23. tiga warna satu kuas

39 5 17
                                    

"Pagi, Anna!" Diego yang baru saja mau keluar dari pagar, mendadak berhenti lantaran melihat sosok Anna yang baru keluar dari rumah dengan menenteng sepasang sepatu hitam di tangannya. Laki-laki itu berjalan keluar sedikit sembali menunggu perempuan yang sedang memakai sepatu.

Anna keluar dengan wajah ceria, tak lupa senyuman di wajah. Benar kata anak kos waktu itu, Anna anaknya terlalu lembut buat Diego yang terkesan blak-blakan. Perempuan itu menggenggam tali tas, "pergi bareng?" tanyanya.

"Ya, ayo?" Diego mulai berjalan saat Anna menutup pagar. Anna mensejajarkan langkahnya dengan langkah Diego yang tentunya lebih panjang darinya.

"Kak?" Diego menoleh ke arah perempuan di sebelahnya. "Ini seriusan jalan kaki?"

"Terus?" tanya Diego. "Mau naik kendaraan apa emang?"

"Enggak gitu kak, cuma kan..." Anna menggantungkan kalimatnya. "Aduh gimana ya,"

Diego meletakkan tangannya di puncak kepala Anna, tersenyum tipis dan menepuknya perlahan. "Lucu banget sih, Na."

Sebelum Anna mengalihkan wajahnya ke arah lain, Diego sudah tahu kalau wajah gadis itu mulai memerah. Diego justru semakin menjahili Anna dengan menarik pipi gadis tersebut ataupun memainkan rambutnya.

"Kak!" protes Anna.

Sebenarnya sekolah mereka enggak begitu dekat, namun enggak jauh juga. Kalau berjalan sendiri, kerasa berapa jauhnya, tapi kalau berdua ataupun ramai sama sekali enggak terasa. Makanya, kadang Diego, Bulan, dan Rieyan pulang dengan jalan kaki. Ataupun kalau Arkan dan Dipta tidak sibuk, mereka akan ramai-ramai pulang.

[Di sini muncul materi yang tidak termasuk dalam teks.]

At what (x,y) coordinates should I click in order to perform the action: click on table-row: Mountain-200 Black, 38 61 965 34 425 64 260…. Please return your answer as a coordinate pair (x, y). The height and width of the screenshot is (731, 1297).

"Anna, coba deh hitung berapa langkah kita sampai belokan sana." Kata Diego. "Nanti ada pertanyaan."

Anna mengikuti ucapan Diego. Menghitung langkah kakinya awal ia berjalan menuju belokan yang akan mengarah ke sekolah. Diego tersenyum tipis, lagi, melihat Anna yang terus menuruti perkataannya. Setelah sampai di tempat yang dituju, Anna membalikkan badannya. Namun perempuan itu tidak menemukan Diego di depannya.

Anna menundukkan kepala dan mengerucutkan bibir, mendadak kesal dia dengan Diego. Ia berpikir kalau laki-laki itu pasti mengerjainya. Sampai saat seseorang menepuk pelan bahunya, Anna hampir saja berteriak. Untung dapat ia tahan. Murid sekolah mereka mulai hadir, kalau Anna membuat keributan, bisa-bisa ia menjadi sorot perhatian orang banyak.

Orang yang mengagetkan Anna tadi hanya dapat menyengir tidak jelas melihat wajah masam gadis di sebelahnya. Diego menyamakan langkah dengan Anna. "Gimana? Kerasa enggak jauhnya?"

Anna mengedikkan bahu. Tak peduli eksistensi laki-laki yang ada di sampingnya.

"Coba jalan sampai ke sekolah, enggak perlu dihitung. Lihat ke sekeliling. Bakalan sama enggak rasanya."

Kesal sih kesal, tapi entah kenapa otak Anna justru mengikuti ucapan Diego. Sampai mereka tiba di depan sekolah, laki-laki tersebut memberi aba-aba seperti akan berbicara lagi.

Namun bukannya berbicara seperti biasanya ataupun mengulang pertanyaan sebelumnya, Diego meletakkan tangan kanannya di puncak gadis itu dan tersenyum, "semangat belajar, cantik!"

...

Dulu, sebelum anak kos menjadi tujuh, banyak yang sepantaran dengan Ardehan. Bahkan Ardehan pernah menjadi bagian dari yang termuda di kos-an ini. Banyak yang memilih pindah lantaran dulu, kos-an ini belum begitu aman. Baik yang memang kasat mata atau yang tak kasat mata.

Mungkin karena umur yang enggak beda jauh, dan dia dan anak kos yang lama, rasanya lebih dekat. Yang benar-benar seumuran dengan Ardehan ada Leon, Wisnu, Kori, sampai Jidan. Mereka satu sekolah, ralat, yang ada di kos tersebut selalu berada di sekolah yang sama. Dan yang paling dekat dengan Ardehan namanya Wisnu. Laki-laki itu masih membantu Ardehan. Padahal kampus dan kos tidak lagi sama.